Miguel Egler


I am an Assistant Professor in the Department of Philosophy at Tilburg University. I have wide-ranging interests in epistemology, philosophy of mind, political philosophy and metaphilosophy. So far, most of my research has focused on debates about the epistemic norms that govern philosophical inquiry. I am currently developing elements from previous work to investigate the epistemology of deliberative democracy.

(drafts available upon request)

  • Title Redacted (Under Review)

Argues that a version of the problem of perceptual presence arises for phenomenalist views of intuition.
  • Title Redacted (Under Review)

Argues for a novel enactivist view of intuitions
  • Title Redacted (Under Review)

This paper first identifies a major flaw in current epistemic arguments for deliberative democracy. It then argues that recent work on the nature of implicit biases offers valuable resources with which to make better informed evaluations of the purported epistemic benefits of political deliberation. Finally, it outlines a novel approach that allows for the development of a new generation of epistemic arguments for deliberative democracy.
  • Learning to Know How (In Progress)

Stanley (2011) invokes the notion of Practical Ways of Thinking (PWT) to develop Intellectualism about knowledge how.
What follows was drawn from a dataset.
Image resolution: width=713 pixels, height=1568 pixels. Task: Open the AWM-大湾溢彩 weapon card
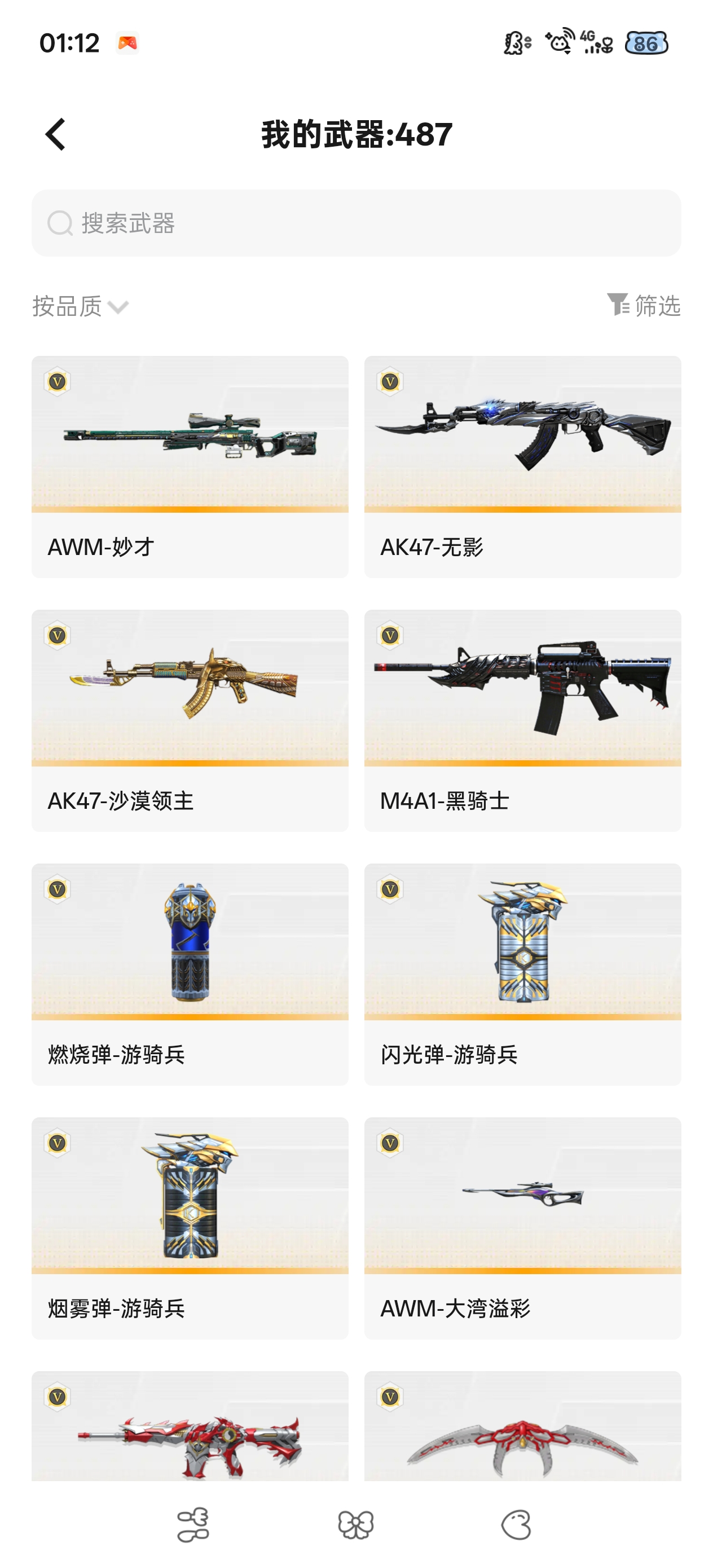tap(522, 1228)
Many have argued that it's simply not very clear what PWT amount to. I argue that theoretical work on Phenomenal Concepts and experimental work in developmental psychology offer valuable resources with which to better characterise PWT.
  • Take Two on the Taking Condition (In Progress)

I argue that research on metacognition informs philosophical debates about the nature of inferential reasoning. In particular, I show how experimental and theoretical developments in meta-reasoning help to articulate and defend the Taking Condition -- i.e., the idea that inferential reasoning requires a rational appreciation of the relation of epistemic support holding between premises and conclusions.